Later this season it plans to make use of a 5G network to do the same.

“We used 10 to 12 cameras [last season], all wirelessly connected, with all contributions coming back to [BT Sport HQ in] Stratford where it was mixed and broadcast. That included on-site presentation. Working this way takes away the reliance of needing to have fibres at the ground to be able to do remote production.”

The next step will see the EE Wembley Cup, a charity match featuring YouTube stars and international football legends, covered remotely. Presentation and cameras will be at Wembley, pictures will be switched from Stratford and the output will be shown on YouTube.

“When we do that game, we are going to do the contribution remotely over 5G. That will be the first time that anyone has used 5G in anger in a production. You can slice 5G [into multiple virtual networks] so you can protect your contribution and create that virtual fibre. That is almost like having fibre-based remote production and that really does open up some interesting possibilities.”

“What I won’t do, to be blunt, is lie to our audiences by broadcasting something that they actually can’t really get”

BT Sport will also look at using remote production again for the National League, having done some work on matches that way at the end of last season.

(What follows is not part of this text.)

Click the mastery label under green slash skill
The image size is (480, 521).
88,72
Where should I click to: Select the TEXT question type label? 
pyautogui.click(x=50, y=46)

On that occasion, wireless feeds from the camera 1 positions at every game being played around the country in the National League that day were made available in an OB unit that was covering a game live.

“What it meant was that in our live game we had every goal from every other game in the truck available to us,” explained Hindhaugh.

“The possibilities this offers editorially are huge in a live event but also for highlights. And that is where the opportunity starts to enable us to do something different for our audiences during the season: to be there first, providing all the goals as they go in.”

HDR tests ongoing

HDR is another area of focus for BT Sport but don’t expect any live 4K HDR broadcasts or streams anytime soon. The trials are ongoing.

“The hold back on [HDR] is not to do with the production workflows or technology,” he opined.

“It is more to do with the customer experience. And how you signpost it. I still think that it is a bit of a challenge. What I won’t do, to be blunt, is lie to our audiences by broadcasting something that they actually can’t really get. There’s been a little bit of that going on and I don’t like it. You’ve got to be authentic with what you’re doing.”

BT Sport trialled HDR again during the recent Women’s Hockey World Cup, a test that Hindhaugh said starkly emphasised the benefits of the technology.

“The hockey pitch is blue and what you don’t realise is that you can’t match that colour in SDR. It highlights again to me how important HDR with a wide colour gamut is going to be. But it’s got to be consistent and it’s got to be compatible with people’s viewing screens.”

Having been encouraged by the results of an HD HDR trial to mobile devices during a Champions League game last season (pictured, above), those tests will also continue, he said.

BT Sport’s live coverage of the English Premier League starts on Saturday 11 August with Wolves vs Everton. It will also be showing Wrexham v Boreham Wood live in the National League on the same day.